We all agree, health care can be complicated.

Especially when you move between doctors and health care systems. They need to talk with each other to share your basic health care information. This is called interoperability, when different information systems, devices or applications connect or coordinate to optimize health care.

The National Academy of Medicine says despite 96 percent of hospitals and 78 percent of physicians’ offices using electronic health records (EHRs) – information from multiple sources still is unable to flow at the right time to the right person.

The example the study uses – fewer than one in three hospitals can electronically find, send, receive and integrate patient information from another provider.

The situation can get tangled too when insurance companies try to pay providers who administer value-based care. There’s little interoperability to reimburse providers for the quality of the care they provide to their patients instead of using the number of patients they see as a measure.

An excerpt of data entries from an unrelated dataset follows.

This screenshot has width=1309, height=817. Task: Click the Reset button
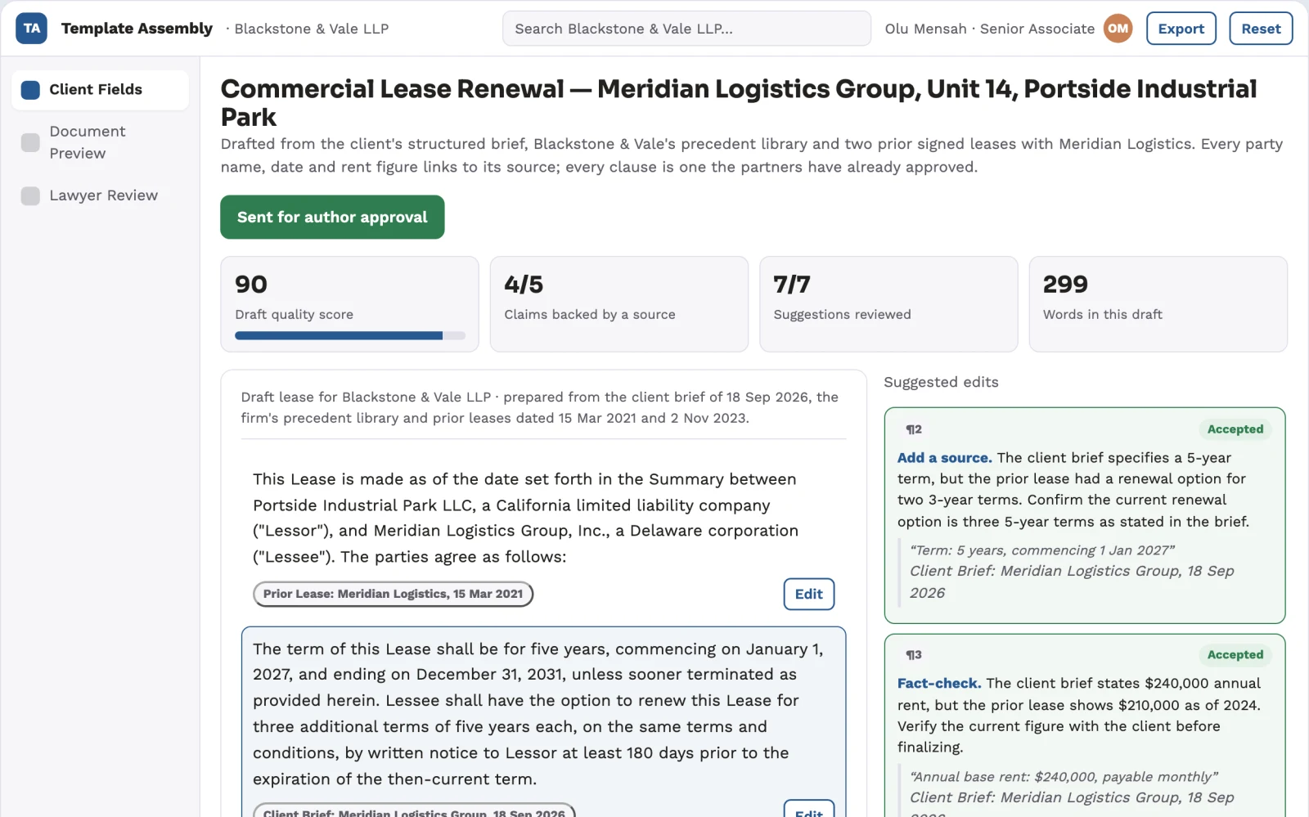pyautogui.click(x=1261, y=29)
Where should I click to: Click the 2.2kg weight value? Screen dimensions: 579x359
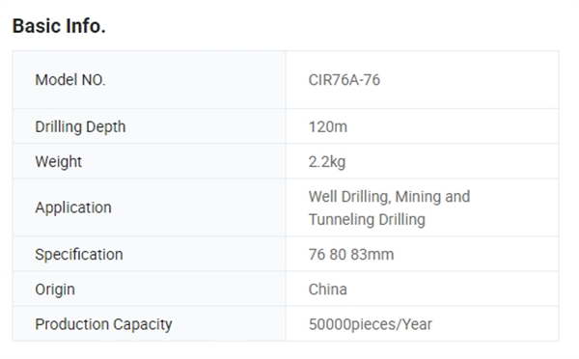(x=327, y=162)
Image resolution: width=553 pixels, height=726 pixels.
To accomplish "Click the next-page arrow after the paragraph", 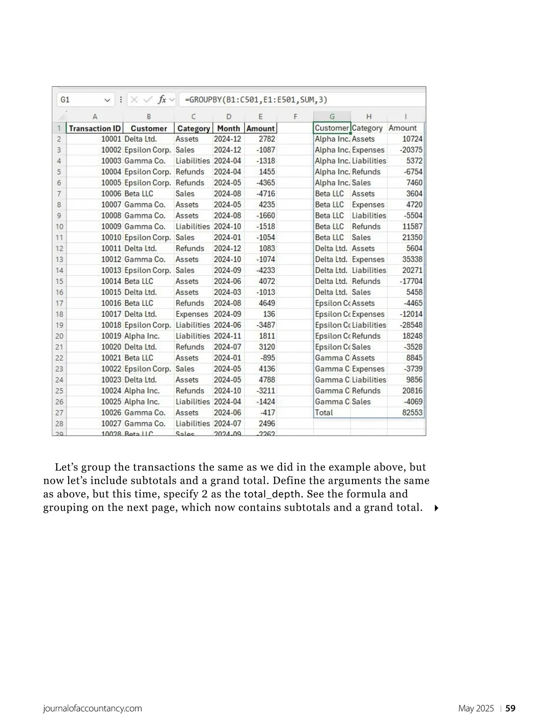I will pos(436,508).
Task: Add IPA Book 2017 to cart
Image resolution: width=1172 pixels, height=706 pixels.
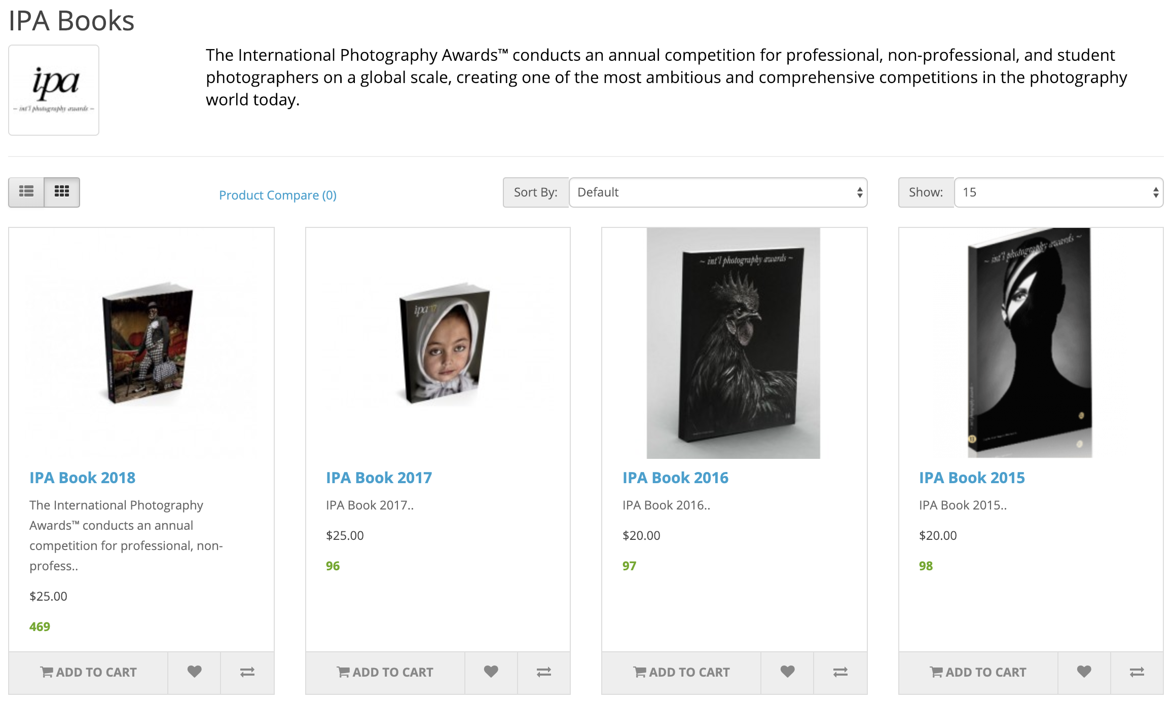Action: point(385,672)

Cutting through the ‘noise’

Enter a team from Blue Cross and Blue Shield of Nebraska. They have found a way to ‘cut through the noise’ in the billing process between Blue Cross and Blue Shield plan nationwide and help create an easier way to pay providers for their value-based work.

“We’re laying the groundwork for change,” Howard Jones, Lead Enterprise Product Owner said. “Easier reporting leads to more sharing and transparency which helps providers and their patients.”

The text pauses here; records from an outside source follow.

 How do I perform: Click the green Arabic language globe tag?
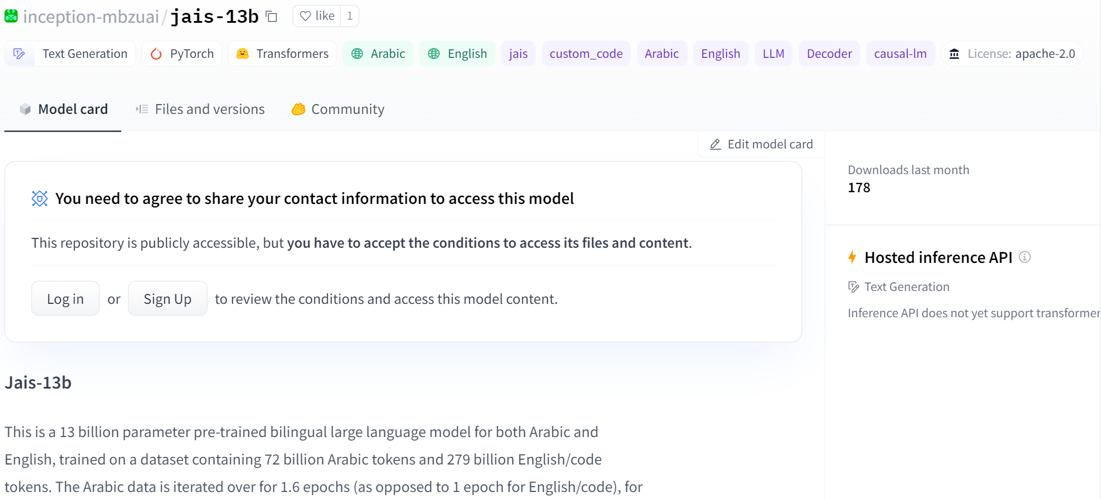point(357,54)
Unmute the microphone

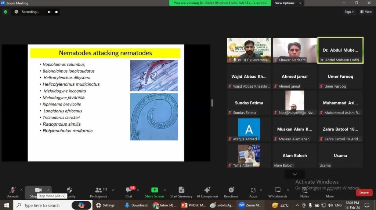coord(12,192)
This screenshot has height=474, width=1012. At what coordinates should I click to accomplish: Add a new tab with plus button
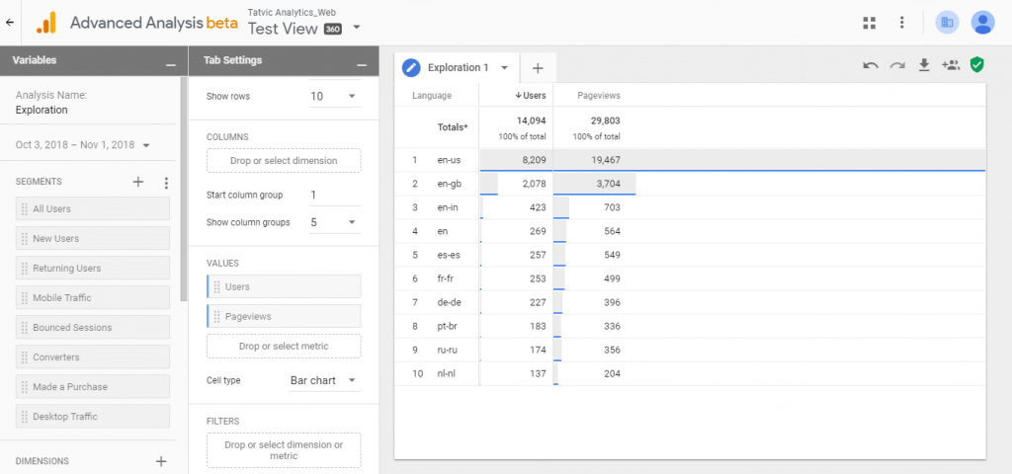click(x=538, y=68)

Providers don’t see the processes the team developed, but they feel the outcomes in quicker reimbursement and fewer billing disputes.

Dave Wirka, director of network innovation at Blue Cross and Blue Shield of Nebraska says new IT infrastructure is critical for the advancement of reimbursement models that improve health care quality and efficiency.

“Howard’s team created an innovative application that allows our members access to more than 59,000 value-based primary care providers nationwide,” Wirka said.

Value-based care growing

Value-based care as an alternative to the old fee for service system is continuing to grow and mature. According to the Health Care Transformation Task Force (HCTTF) in 2017, 47 percent of its members’ business was some sort of value-based care. In Nebraska, Blue Cross’ value-based care partners have reduced health care costs and achieved $27 million in shared savings in 2018.

Paying for quality care is the industry’s most promising strategy for controlling health care costs and improving outcomes. Helping improve the billing process is another step in that direction.